FCC updates CPNI rules to protect carrier information on devices

Recent FCC ruling makes commercial wireless carriers responsible for ensuring that Consumer Proprietary Network Information (CPNI) stored on an end-user device is protected from potential third-party attacks.

By Michael Higgs

The Federal Communications Commission recently moved to close a technology gap in its Consumer Proprietary Network Information (CPNI) rules. Specifically, new software used by carriers installed on the end-user device is capable of collecting and storing information, such as numbers called and received, as well as the time, duration and location of calls. Because this sensitive information resides on the device, it is incumbent on the carriers to protect that data.

This latest update to the Commission’s CPNI rules was brought about by the Carrier IQ snafu of November 2011. Carrier IQ software was used by numerous carriers to receive information about how their networks—and the devices used on those networks—were performing. When a researcher discovered security vulnerabilities that permitted third parties to access the information collected by the Carrier IQ software from handsets, an investigation was launched into the overall security of sensitive information throughout the mobile services industry.

The FCC is cognizant of the many potential benefits that come with the collection of CPNI on mobile devices, but it seeks to ensure that the confidentiality of such CPNI is adequately protected and that it is used only as permitted under the law. While a carrier might have sufficient information in its own network to see that calls are being dropped in a specific area, the mobile device itself is in a better position to collection information about the reasons for the dropped calls.

Handset data is useful in determining which parts of a network are most in need of improvement, in seeing which models of phones are experiencing more problems than others, and in troubleshooting customer problems with the device or mobile service. It is because the collection and storage of CPNI on the end-user device creates foreseeable risks that the commission imposes security responsibilities on the carriers that engage in such practices.

The FCC’s CPNI rules heretofore protected consumers from the disclosure of information by carriers or their designees, but this recent declaratory ruling takes the CPNI rules one step beyond.
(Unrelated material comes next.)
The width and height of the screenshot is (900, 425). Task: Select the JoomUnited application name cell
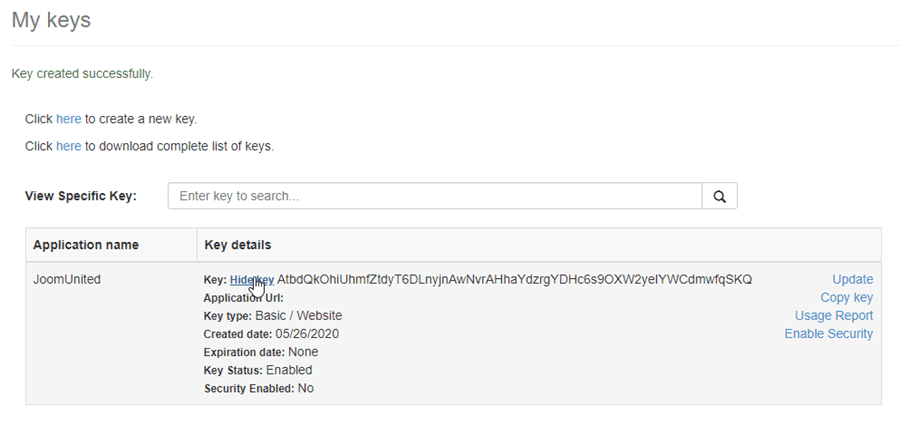pos(67,280)
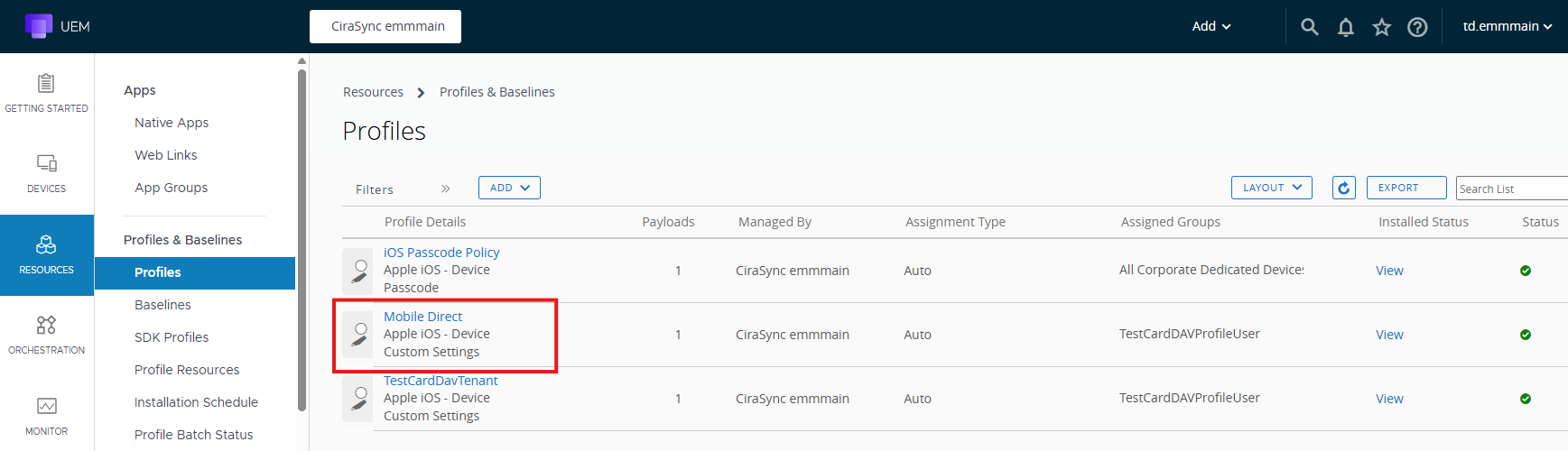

Carriers are now responsible for cybersecurity and protecting CPNI information from theft or misappropriation at the handset level.

Note that not all information on the handset is covered by this ruling—personal pictures, e-mails, texts and the like are not at issue here. Also not included under this ruling are third-party applications installed by end users that might collect the same or similar kinds of information.

However, when CPNI is collected by the subscriber’s mobile device—provided the collection is undertaken at the carrier’s direction and that the carrier, or its designee, has access to or control over that information—it must be adequately protected by the carrier.